SELF-PORTRAIT. CHARCOAL ON PAPER. 2021.

Last week, on my seventy-fifth birthday, I had a new adventure. As I do most days, I went downstairs to my studio and began working on another Artist Book. 

After 50 years, my studio is still an exciting adventure. Everyday, I  feel I am experimenting, learning and facing new problems. Very little is humdrum or deja vu. I love my solitude and the challenges I continually force myself to confront.

After all these years, I still encounter failure and frustration. The years of frustrations have given me an education in art, a course in psychology, and a Ph.D. in perseverance. “Keep going” has become a keystone of the adventure. If you keep on going, something eventually will happen. When it doesn’t, just throw away the old and begin again. Bandage the wounds and move on.

Happily, getting old means that more experiments are successful. When I was a young starting artist, an older painter told me that the visual arts are special because often artists get better with age. This cliche has offered me support and comfort, and seems, from my vantage point, to be true: I think my work is getting stronger as I age. I don’t have to think about what I am doing I just sense what needs to be done. 

Paradoxically, perhaps because of my birthday, I took out of the drawer some artwork I’d done thirty or forty years ago. It surprised me.  I could see myself and hints of my future work in the images, style and my experiments. Some was pretty good, certainly not the failures I recall thinking at the time.
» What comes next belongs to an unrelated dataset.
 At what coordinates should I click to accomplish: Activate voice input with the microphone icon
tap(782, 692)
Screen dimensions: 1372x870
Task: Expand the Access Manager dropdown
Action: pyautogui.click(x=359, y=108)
Maybe getting old means getting easy or comfortable with oneself? Ease gets me bored. I like struggle. It forces me out of my comfort zone. I must find new solutions, and I keep discovering new projects, Artist Books, imagery, color palettes, new ways to use materials, and more.

So even now, I don’t feel old. My imagination is vigorous and sharp, and fortunately, continues to wake me up in the middle of the night with a slew of new projects. I continue to feel invigorated like a young man in search of an elusive treasure

From Hokusai: “From the age of 6 I had a mania for drawing the shapes of things. When I was 50 I had published a universe of designs. But all I have done before dthe age of 70 is not worth bothering with. At 75 I'll have learned something of the pattern of nature, of animals, of plants, of trees, birds, fish and insects. When I am 80 you will see real progress. At 90 I shall have cut my way deeply into the mystery of life itself. At 100, I shall be a marvelous artist. At 110, everything I create; a dot, a line, will jump to life as never before. To all of you who are going to live as long as I do, I promise to keep my word. I am writing this in my old age. I used to call myself Hokusai, but today I sign my self 'The Old Man Mad About Drawing.”

SELF-PORTRAIT. GRAPHITE ON PAPER. 1970.